* [MATERIAL FOR THIS TASK]:
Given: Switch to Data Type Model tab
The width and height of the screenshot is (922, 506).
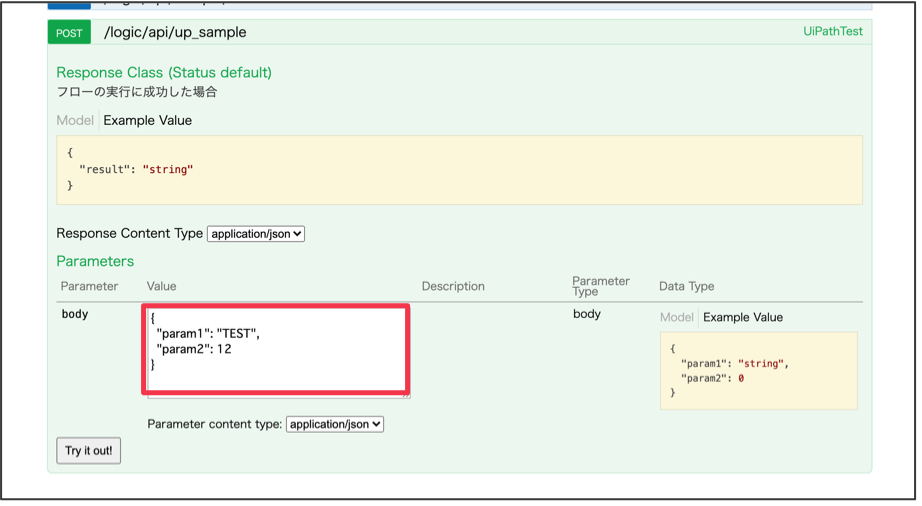Looking at the screenshot, I should 677,317.
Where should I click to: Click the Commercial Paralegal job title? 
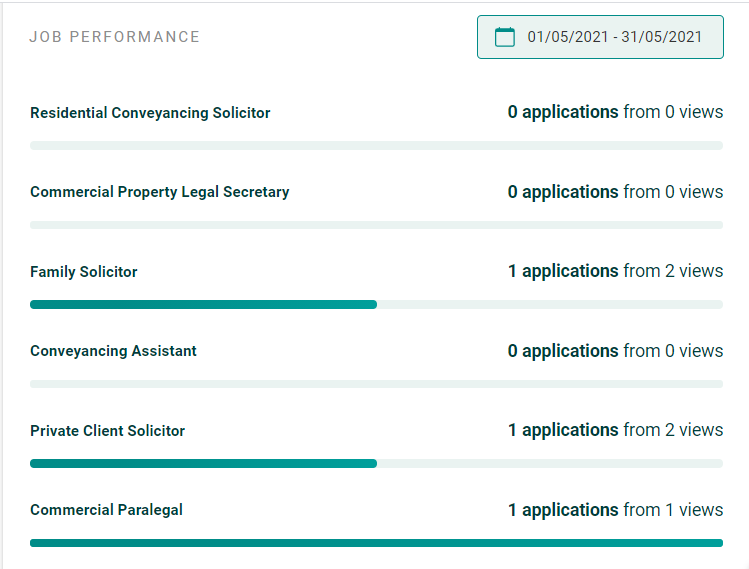106,510
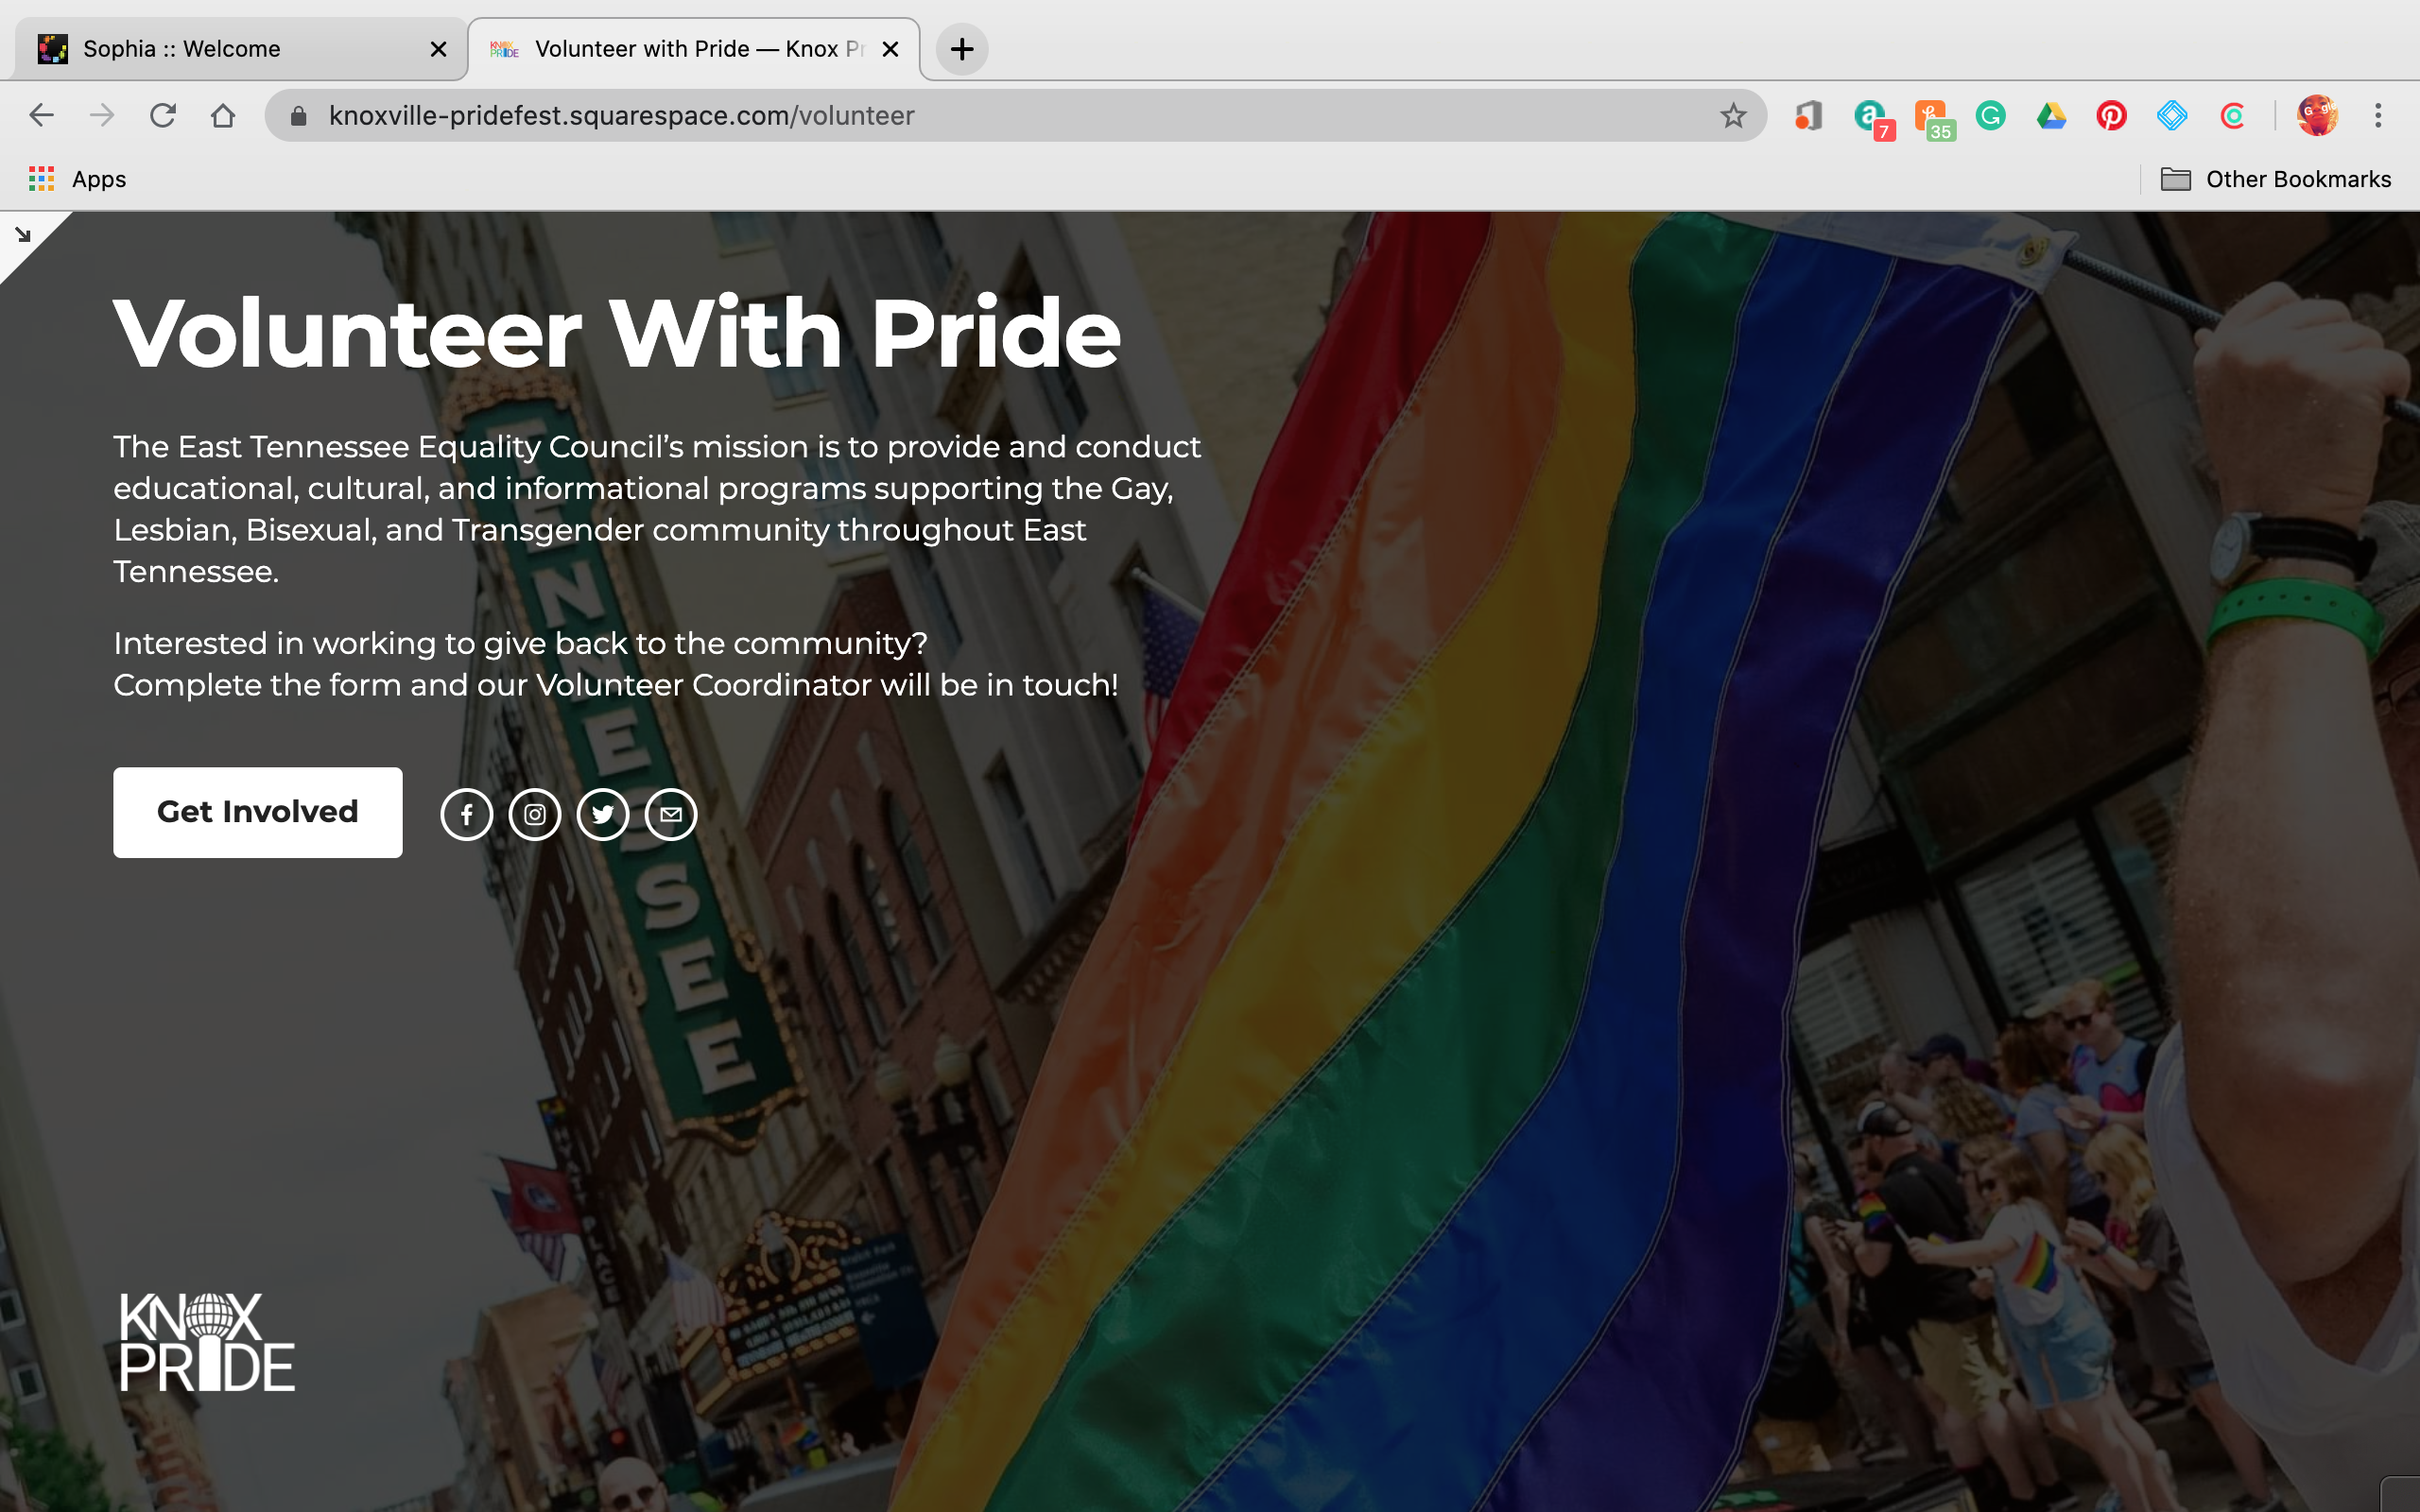Open the Apps launcher in bookmarks bar
Viewport: 2420px width, 1512px height.
pos(75,179)
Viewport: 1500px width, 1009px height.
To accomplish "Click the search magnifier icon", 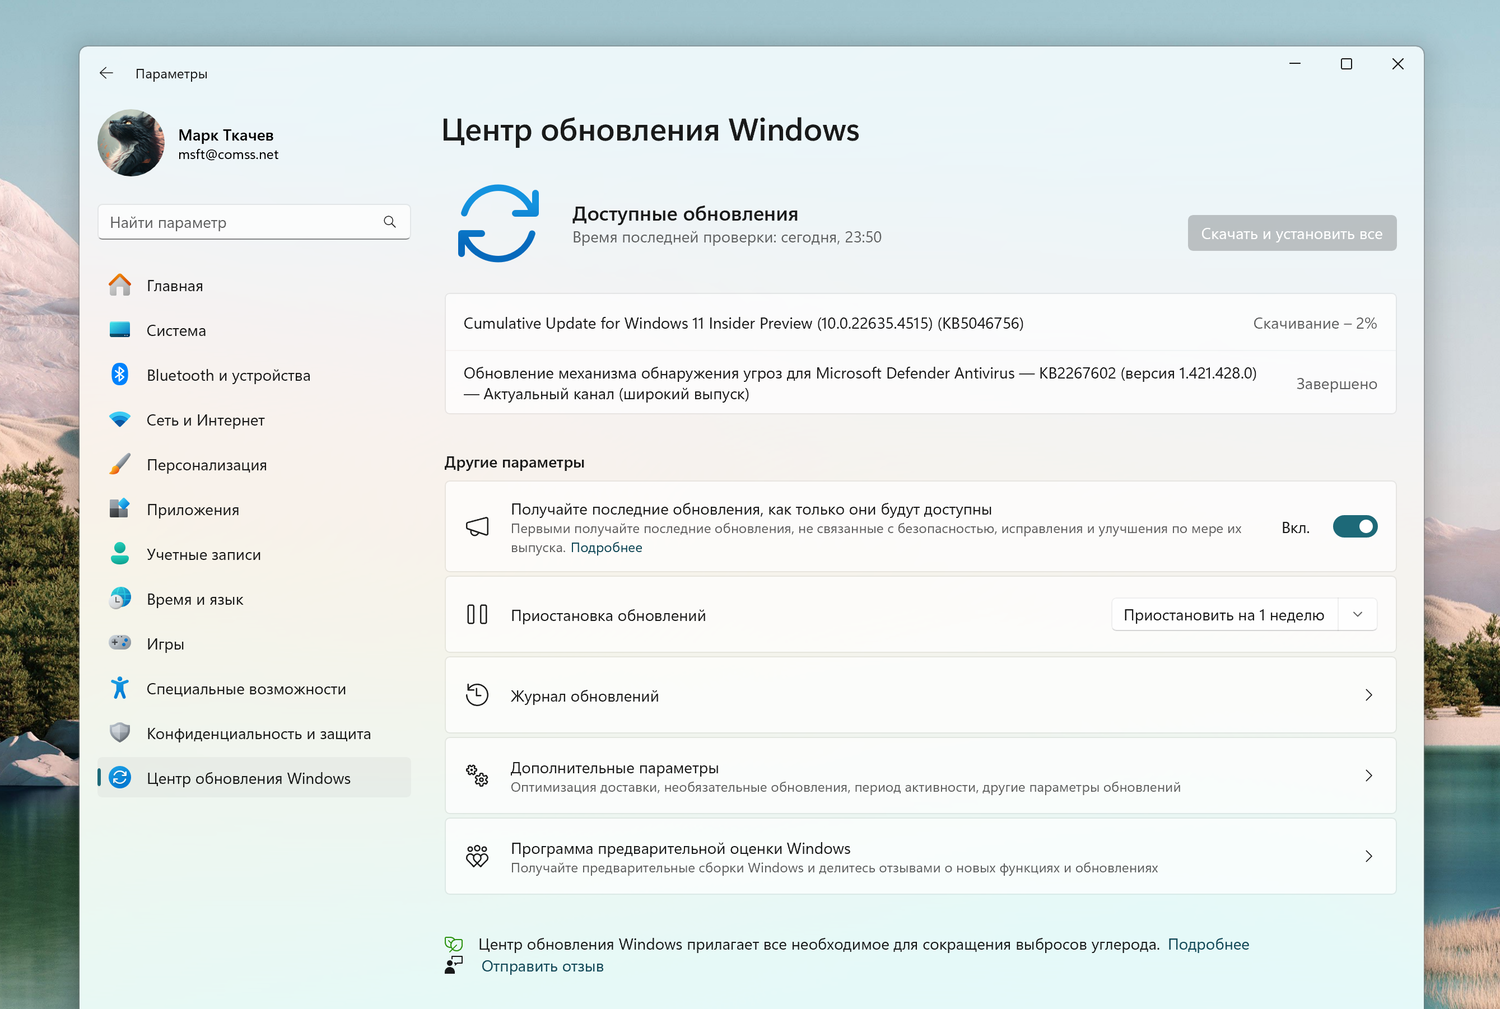I will [390, 222].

* [CHALLENGE]:
Please pull out every line of the data above that contains the word "height".

* [EXPECTED ANSWER]:
The width and height of the screenshot is (922, 506).
Viewport: 2420px width, 1512px height.
Viewport: 1500px width, 1009px height.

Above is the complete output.